LOS ANGELES (Reuters) - A 2,400-ton chunk of granite broke loose last week from the towering Half Dome formation in Yosemite National Park, altering one of North America’s most popular rock-climbing routes, but no one was hurt and casual visitors will probably never notice.
The fallen slab, estimated to have measured about 800 cubic meters in volume, is believed to have crumbled from the middle the northwest face of Half Dome some time very late on July 2 or early July 3, park spokeswoman Jodi Bailey said on Wednesday.
No one saw the giant hunk of rock plunge to the valley floor in the heart of the park, located in California’s Sierra Nevada range about 200 miles (320 km) east of San Francisco, and no climbers were affected when it fell.
Word has it a gap from the missing slab was discovered a day or two later by a group of mountaineers making their way up the northwest face of the iconic 4,700-foot-tall (1,432-meter) granite dome.
“This is probably one of the 50 classic climbs in North America,” Bailey said, adding that the northwest route remains open with signs warning climbers they must navigate around the altered section due to loose remaining rock.
Park officials lack firm numbers for how many people scale Half Dome each year because no permits are required for technical rock climbing there. But one local mountaineering expert estimated that some 300 to 400 climbers ascend the northwest route annually, according to Bailey.

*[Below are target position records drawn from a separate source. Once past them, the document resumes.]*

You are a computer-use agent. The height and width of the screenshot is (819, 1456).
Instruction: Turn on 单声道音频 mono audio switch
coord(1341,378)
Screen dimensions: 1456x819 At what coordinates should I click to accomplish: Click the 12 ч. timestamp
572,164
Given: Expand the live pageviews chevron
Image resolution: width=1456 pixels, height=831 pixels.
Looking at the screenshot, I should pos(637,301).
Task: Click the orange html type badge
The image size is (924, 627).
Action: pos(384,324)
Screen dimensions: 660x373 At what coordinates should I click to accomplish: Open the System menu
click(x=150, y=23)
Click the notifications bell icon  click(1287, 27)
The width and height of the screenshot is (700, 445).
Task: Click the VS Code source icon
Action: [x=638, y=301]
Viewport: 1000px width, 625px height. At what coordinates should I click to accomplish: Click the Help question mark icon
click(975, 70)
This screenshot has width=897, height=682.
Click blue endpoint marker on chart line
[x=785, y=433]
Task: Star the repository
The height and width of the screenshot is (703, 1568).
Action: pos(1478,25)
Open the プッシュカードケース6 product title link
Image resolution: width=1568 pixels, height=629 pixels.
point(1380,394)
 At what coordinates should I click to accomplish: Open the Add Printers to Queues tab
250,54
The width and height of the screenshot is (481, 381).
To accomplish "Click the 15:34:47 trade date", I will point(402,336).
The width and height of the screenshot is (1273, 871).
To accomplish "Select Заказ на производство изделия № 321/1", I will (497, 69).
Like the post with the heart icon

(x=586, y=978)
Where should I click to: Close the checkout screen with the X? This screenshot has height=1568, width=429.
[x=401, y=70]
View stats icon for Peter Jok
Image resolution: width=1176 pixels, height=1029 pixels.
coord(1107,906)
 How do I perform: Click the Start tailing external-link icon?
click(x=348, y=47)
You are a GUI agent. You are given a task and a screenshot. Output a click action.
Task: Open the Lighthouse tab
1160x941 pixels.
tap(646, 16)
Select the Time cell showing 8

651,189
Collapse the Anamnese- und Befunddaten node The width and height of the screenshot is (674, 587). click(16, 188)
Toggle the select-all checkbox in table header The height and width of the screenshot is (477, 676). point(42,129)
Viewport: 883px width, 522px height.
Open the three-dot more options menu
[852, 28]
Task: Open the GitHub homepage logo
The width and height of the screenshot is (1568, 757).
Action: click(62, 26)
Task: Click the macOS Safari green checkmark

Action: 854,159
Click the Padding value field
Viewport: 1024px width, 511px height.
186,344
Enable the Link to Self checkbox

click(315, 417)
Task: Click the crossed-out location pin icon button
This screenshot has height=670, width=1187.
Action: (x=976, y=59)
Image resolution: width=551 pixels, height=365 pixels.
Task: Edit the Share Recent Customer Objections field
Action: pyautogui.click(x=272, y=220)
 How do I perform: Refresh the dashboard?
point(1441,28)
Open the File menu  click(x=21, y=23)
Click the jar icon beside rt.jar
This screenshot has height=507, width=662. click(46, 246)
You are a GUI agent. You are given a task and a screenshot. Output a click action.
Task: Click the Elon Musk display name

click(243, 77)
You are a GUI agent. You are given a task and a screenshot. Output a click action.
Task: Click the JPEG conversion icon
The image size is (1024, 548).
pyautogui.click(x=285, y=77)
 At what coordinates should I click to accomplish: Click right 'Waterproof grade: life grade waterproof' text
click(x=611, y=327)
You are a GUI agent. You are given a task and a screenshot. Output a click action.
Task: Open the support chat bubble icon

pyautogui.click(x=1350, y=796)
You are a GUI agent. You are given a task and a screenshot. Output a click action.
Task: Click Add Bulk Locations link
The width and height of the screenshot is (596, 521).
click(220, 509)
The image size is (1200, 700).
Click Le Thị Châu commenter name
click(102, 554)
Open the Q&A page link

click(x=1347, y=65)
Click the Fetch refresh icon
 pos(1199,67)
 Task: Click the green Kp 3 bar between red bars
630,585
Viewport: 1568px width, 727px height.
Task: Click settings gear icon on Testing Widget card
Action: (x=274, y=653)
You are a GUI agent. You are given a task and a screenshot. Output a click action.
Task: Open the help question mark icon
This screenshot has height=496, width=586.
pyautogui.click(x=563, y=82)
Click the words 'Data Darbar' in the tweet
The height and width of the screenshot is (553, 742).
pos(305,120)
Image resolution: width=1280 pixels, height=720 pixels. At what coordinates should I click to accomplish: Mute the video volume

Hiking trails around Half Dome and the famed cable route up the back side have not been affected, and the general public is unlikely to detect any visual difference due to the immense scale of the granite formation as seen from the ground.
“There’s already a boulder field at the base of it. You couldn’t pick out the pieces that came from this slab,” she said.
The uneven-shaped granite chunk that came down was about 2- to 3-feet (60 to 90 cm) thick and measured about 100 feet (30 meters) in length on one side and 200 feet (60 meters) along the other.
Rock falls due to constant weathering are common in Yosemite Valley year-round, with events of this size occurring about once a year. But this one stood out because it sloughed off the face of Half Dome, Bailey said.
Heavy rains that swept Yosemite Valley on Thursday and Friday may have contributed to the latest fall, she said.